• **Actions to take**:
**a.** According to the methods text, what size were the interrogation regions in the final image interrogation?
**b.** In the methods text, please rewrite everything from "Data validation" down to "scheme was implemented.", changing "grid point" to "grid node".

The positions of the anterior margin of the eye, anterior tip of the upper jaw and anterior tip of the lower jaw were measured for each image of the video sequence by manually tracking using Image J (NIH, Washington, DC, USA). These coordinates were copied into an Excel spreadsheet and used to calculate several kinematic variables. The position of the center of the mouth was defined as the midpoint between the upper and lower jaw tips. Gape was the distance from tip of the upper jaw to tip of the lower jaw and peak gape (PG) was the maximum value of gape during the strike. Time to peak gape (TTPG) was the duration from 20% of PG to 95% of PG, as in Sanford and Wainwright (2002). This was done to eliminate the highly variable stage that occurs during the beginning of mouth opening and because the exact time when peak gape is reached is difficult to determine accurately due to its asymptotic approach. Ram speed was calculated as the horizontal component of the temporal derivative of eye position. Jaw protrusion was the increase in distance from the center of the mouth to the eye referenced to the initial distance between these, and jaw protrusion speed was calculated as the time rate of change of this distance. The measurements of jaw protrusion and horizontal position were smoothed with a 3-point moving average before calculating derivative quantities. Derivatives were calculated as a two-point derivative approximation, which is justified in light of the fact that only the relative timing and not the magnitude of derivative quantities is relevant to the results.

An adaptive mesh cross-correlation algorithm created by Scarano and Riethmuller (1999) was used to calculate fluid velocities from image pairs, each pair consisting of two successive images from the high-speed video sequence. All of the measurements for this work used an initial interrogation window size of 64 ×64 pixels and two refinement steps. The final image interrogation used 16 ×16 pixel interrogation regions with 50% overlap, so that the measurement grid spacing was 8 pixels, corresponding to approximately 0.7 mm for the camera field of view (3.7 ×5 cm). Each image pair lead to a simultaneous measurement of two components of velocity at every location on a regularly spaced i,j ordered measurement grid with overall dimensions of i=53 and j=70. In addition to two components of velocity, the algorithm returned the signal-to-noise ratio (SNR) for each correlation in the final interrogation and this was used for validation of the measurements.

All measured and presented fluid speeds are in the earth-bound, or absolute, frame of reference. Fluid speeds along three transects radiating from the center of the fish's mouth were extracted from every two-dimensional vector field. This extraction of speed along all three transects of interest was automated with a custom program written in Visual Basic because the absolute position of the fish, and therefore positions of the transects vary during the strike. The program probed the PIV velocity data, accounting for both the angle of the fish and the position of mouth as determined from manual digitization.

Data validation

Cross-correlation-based PIV algorithms typically return an estimated speed at every grid point. Evaluating the accuracy of these measurements is complicated, but uncertainty generally increases as a result of poor seeding in that region of the image, high velocity gradients, solid boundaries that scatter light, and particle displacements that are large relative to the size of the interrogation region. In order to insure that only quality measurements were used, a two-step validation scheme was implemented.

• **Excerpted records**:

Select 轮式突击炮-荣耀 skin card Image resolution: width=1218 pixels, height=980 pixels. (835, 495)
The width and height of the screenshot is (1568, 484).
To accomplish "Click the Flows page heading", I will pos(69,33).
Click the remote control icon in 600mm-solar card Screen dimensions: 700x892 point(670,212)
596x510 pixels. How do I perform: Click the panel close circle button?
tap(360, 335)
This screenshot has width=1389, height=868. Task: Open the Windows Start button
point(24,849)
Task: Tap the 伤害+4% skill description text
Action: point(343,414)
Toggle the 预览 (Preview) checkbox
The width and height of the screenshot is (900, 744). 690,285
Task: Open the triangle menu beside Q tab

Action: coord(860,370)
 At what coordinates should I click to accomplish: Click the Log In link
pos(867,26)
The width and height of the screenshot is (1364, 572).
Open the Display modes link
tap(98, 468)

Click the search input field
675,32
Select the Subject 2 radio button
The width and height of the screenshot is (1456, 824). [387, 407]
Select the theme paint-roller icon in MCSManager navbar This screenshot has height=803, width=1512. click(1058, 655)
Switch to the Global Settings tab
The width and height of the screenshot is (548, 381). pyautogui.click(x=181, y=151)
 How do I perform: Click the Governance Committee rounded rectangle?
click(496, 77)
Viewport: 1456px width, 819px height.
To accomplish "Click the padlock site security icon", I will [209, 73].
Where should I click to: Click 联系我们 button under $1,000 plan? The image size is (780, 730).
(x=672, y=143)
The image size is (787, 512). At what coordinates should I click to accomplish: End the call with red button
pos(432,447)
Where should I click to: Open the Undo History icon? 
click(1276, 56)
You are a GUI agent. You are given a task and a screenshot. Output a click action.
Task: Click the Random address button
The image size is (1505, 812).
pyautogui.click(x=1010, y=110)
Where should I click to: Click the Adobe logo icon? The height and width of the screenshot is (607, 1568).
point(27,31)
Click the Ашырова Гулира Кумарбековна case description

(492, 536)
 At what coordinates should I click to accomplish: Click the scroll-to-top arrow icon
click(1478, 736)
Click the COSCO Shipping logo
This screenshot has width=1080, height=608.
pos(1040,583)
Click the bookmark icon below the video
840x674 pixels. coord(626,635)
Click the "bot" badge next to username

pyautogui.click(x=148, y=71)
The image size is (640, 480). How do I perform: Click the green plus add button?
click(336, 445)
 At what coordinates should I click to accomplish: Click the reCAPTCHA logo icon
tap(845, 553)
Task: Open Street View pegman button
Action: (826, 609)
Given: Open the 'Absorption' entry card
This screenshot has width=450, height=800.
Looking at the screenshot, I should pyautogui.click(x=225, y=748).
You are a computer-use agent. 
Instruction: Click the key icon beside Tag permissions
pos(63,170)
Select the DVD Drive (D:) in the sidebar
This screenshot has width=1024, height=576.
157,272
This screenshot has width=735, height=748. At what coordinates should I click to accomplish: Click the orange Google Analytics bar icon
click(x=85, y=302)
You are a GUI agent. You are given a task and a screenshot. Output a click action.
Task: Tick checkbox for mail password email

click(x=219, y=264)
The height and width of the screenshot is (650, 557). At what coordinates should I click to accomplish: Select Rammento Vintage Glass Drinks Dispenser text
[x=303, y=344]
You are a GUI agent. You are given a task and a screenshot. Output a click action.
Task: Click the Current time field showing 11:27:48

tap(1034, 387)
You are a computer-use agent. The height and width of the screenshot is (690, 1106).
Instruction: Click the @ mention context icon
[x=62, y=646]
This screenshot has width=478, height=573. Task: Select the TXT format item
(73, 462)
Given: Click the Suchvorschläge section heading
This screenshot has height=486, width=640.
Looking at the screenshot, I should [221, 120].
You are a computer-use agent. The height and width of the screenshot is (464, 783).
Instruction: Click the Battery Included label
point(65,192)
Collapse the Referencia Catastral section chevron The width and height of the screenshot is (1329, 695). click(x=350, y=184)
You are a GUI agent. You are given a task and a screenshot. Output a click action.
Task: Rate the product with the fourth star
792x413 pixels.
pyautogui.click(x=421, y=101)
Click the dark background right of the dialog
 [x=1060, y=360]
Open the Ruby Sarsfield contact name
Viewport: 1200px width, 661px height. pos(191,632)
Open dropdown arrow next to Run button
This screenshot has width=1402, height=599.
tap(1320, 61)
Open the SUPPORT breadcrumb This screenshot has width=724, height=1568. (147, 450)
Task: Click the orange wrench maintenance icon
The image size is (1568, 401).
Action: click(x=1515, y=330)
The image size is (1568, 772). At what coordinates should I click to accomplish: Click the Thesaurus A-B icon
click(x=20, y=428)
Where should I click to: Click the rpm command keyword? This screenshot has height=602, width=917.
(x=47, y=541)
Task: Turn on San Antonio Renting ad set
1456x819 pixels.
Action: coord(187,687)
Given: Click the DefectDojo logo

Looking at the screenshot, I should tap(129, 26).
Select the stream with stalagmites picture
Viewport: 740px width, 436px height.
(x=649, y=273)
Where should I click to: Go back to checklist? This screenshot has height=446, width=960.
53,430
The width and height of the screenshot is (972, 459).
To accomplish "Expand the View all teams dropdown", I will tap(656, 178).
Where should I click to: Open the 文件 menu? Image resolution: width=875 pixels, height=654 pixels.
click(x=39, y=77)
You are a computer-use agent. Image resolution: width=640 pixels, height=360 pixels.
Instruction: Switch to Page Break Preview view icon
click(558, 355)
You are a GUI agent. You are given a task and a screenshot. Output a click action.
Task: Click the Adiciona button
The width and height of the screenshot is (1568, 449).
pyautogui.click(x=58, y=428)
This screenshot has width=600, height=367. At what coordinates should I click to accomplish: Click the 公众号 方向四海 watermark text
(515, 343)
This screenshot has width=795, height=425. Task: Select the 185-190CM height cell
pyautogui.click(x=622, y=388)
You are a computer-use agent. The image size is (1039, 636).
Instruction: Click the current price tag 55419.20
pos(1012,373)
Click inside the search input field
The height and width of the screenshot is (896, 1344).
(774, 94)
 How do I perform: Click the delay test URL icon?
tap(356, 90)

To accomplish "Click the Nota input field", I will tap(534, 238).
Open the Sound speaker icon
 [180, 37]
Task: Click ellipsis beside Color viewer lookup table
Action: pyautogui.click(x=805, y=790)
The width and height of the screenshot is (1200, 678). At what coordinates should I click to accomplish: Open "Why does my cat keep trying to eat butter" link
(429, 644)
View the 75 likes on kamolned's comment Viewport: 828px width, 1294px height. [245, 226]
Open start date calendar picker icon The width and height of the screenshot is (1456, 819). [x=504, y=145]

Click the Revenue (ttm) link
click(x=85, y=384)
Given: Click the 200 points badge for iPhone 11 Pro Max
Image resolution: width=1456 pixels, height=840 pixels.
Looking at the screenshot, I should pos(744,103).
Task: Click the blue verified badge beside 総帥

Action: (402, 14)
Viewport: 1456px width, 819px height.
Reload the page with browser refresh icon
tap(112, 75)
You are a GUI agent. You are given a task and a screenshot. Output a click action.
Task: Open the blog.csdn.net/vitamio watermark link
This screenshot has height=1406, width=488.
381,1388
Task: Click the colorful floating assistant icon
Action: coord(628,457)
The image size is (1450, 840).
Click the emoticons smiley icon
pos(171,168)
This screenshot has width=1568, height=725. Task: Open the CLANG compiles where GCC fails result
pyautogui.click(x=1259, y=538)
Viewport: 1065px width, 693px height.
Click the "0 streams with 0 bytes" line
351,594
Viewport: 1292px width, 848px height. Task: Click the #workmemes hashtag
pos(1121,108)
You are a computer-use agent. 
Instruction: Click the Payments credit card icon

• **Solutions for each task**:
**a.** 16 × 16 pixels, with 50% overlap.

**b.**
Data validation

Cross-correlation-based PIV algorithms typically return an estimated speed at every grid node. Evaluating the accuracy of these measurements is complicated, but uncertainty generally increases as a result of poor seeding in that region of the image, high velocity gradients, solid boundaries that scatter light, and particle displacements that are large relative to the size of the interrogation region. In order to insure that only quality measurements were used, a two-step validation scheme was implemented.